Ce poème Ili ! Né dans la tempête du printemps berbère de 80 résistera à l’oubli et au temps grâce aux caractères tifinaghs puis aux caractères latins.

Vivre pour lui, c’est ce va-et-vient entre l’oralité et l’écrit, cette dialectique du vent et de la matière qui sauve de la momification. L’un ne devrait pas se passer de l’autre, quand il y a rupture le danger de disparition pointe à l’horizon.

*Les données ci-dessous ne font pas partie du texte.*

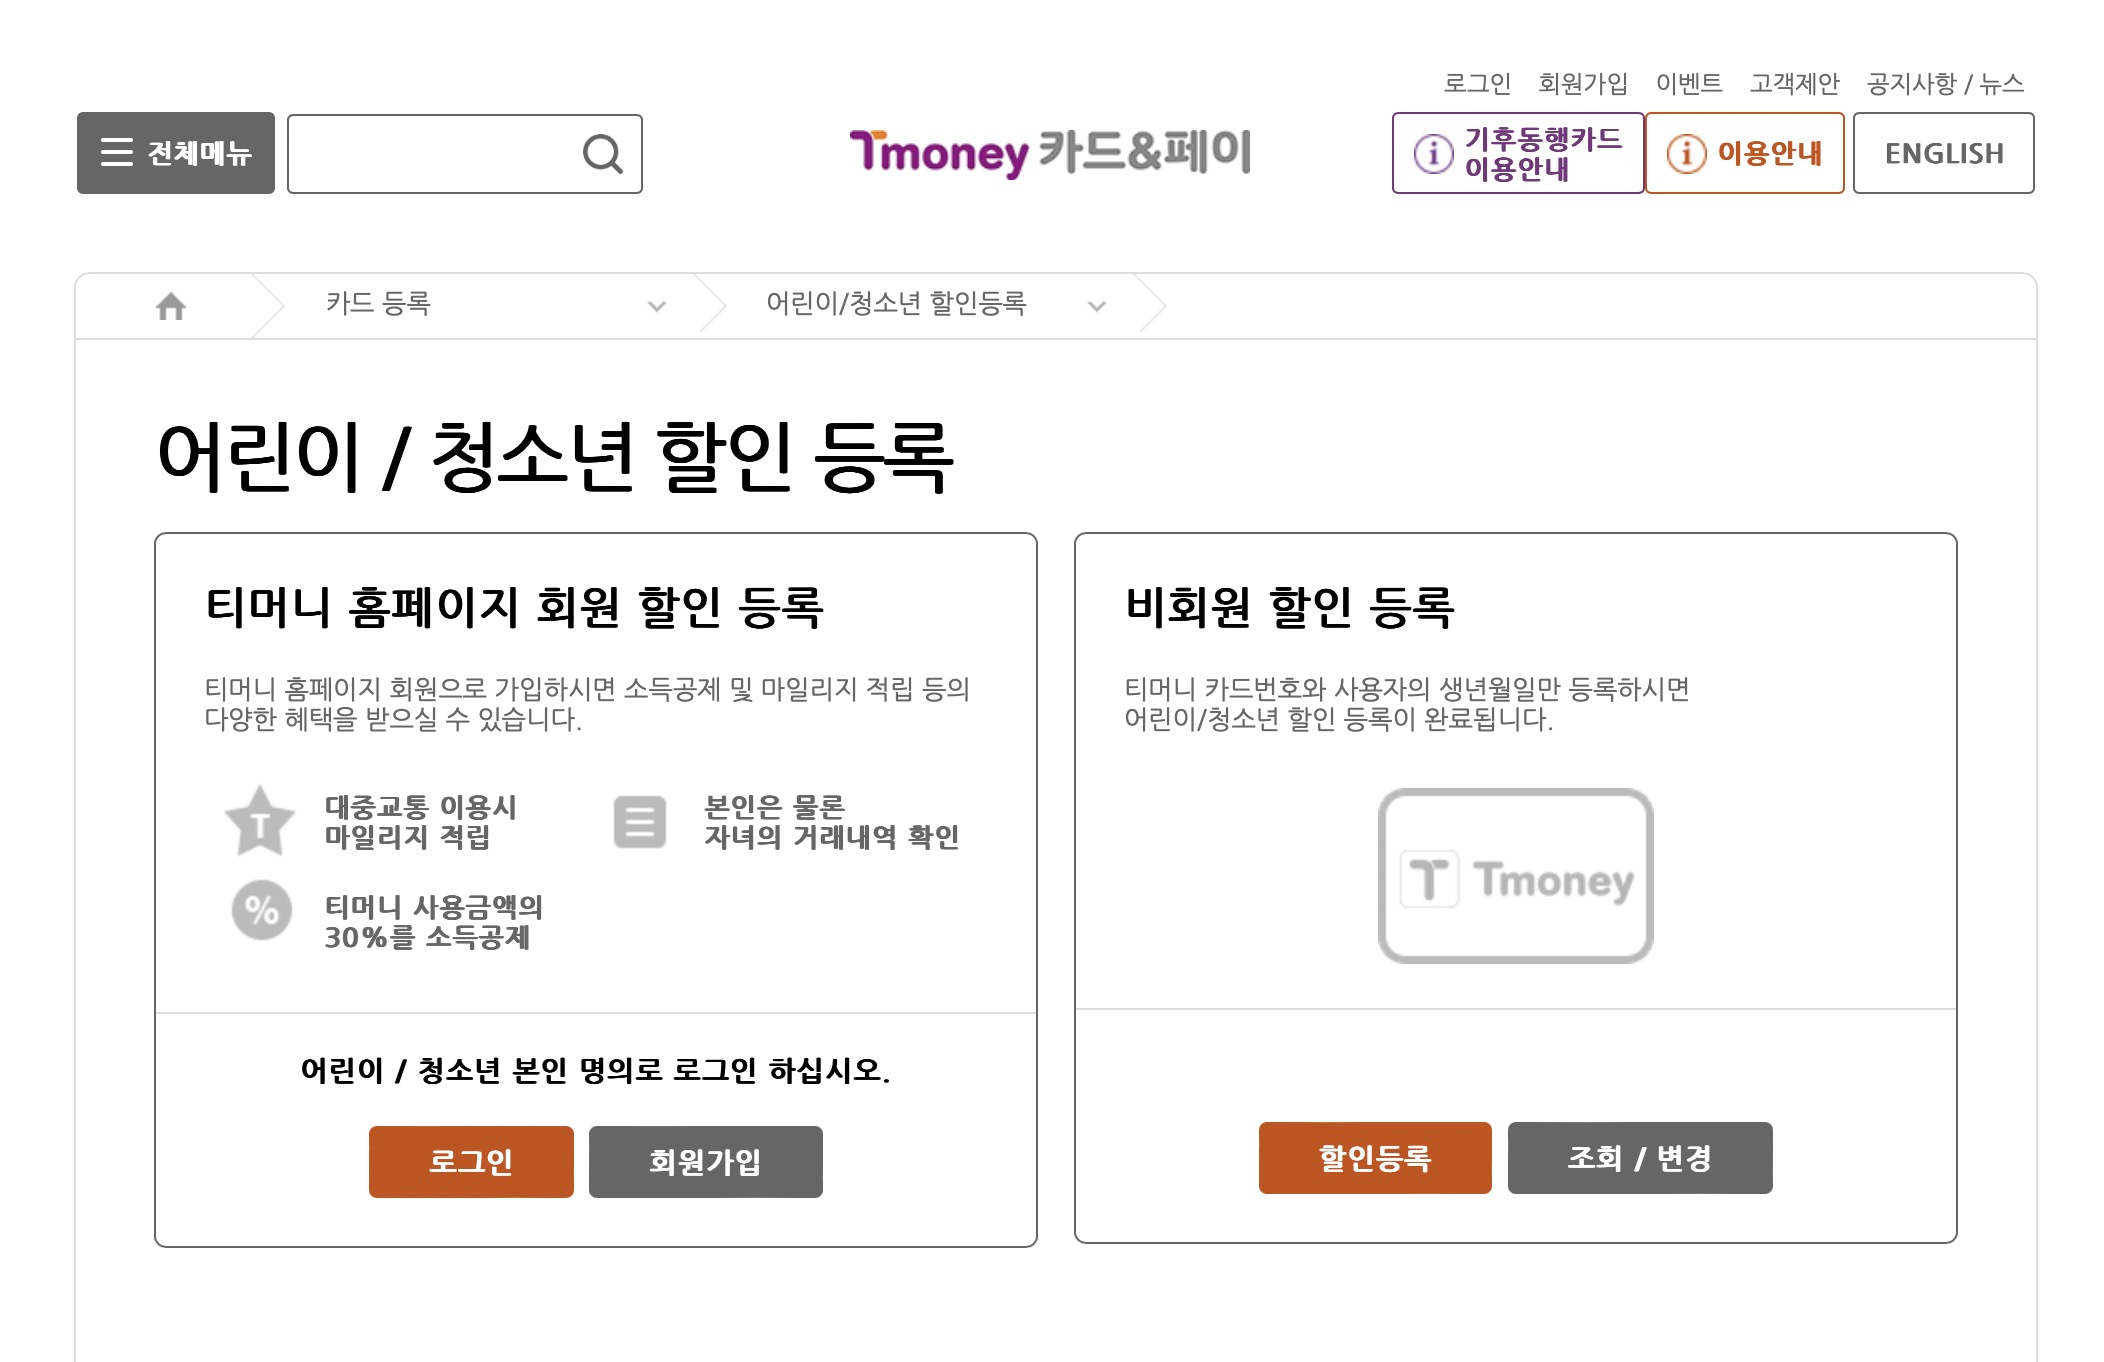Expand the 카드 등록 breadcrumb dropdown
The height and width of the screenshot is (1362, 2104).
pyautogui.click(x=655, y=306)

Vivre, pour ce poème c’est toujours passer d’un état à l’autre, de l’oral à l’écrit, de l’écrit à l’oral, d’une personne à une autre, un voyage incessant qui se passe de son premier locuteur, pour se fondre dans une nouvelle langue et revenir féconder le premier geste au coin du feu.

Donc ce n’est qu’à partir du moment que notre parole écrite passe dans une autre bouche et se passe de son premier émetteur qu’on est libéré de son angoisse. Quand l’autre se saisit de notre parole, il est temps d’avancer vers d’autres rivages libérés…

Livre présent

Livre ouvert

Livre livré au vent, livre agissant, livre vivant… Écoutez ces voix juvéniles et dites « ILI !koun ! sois ! » et dans toutes les langues.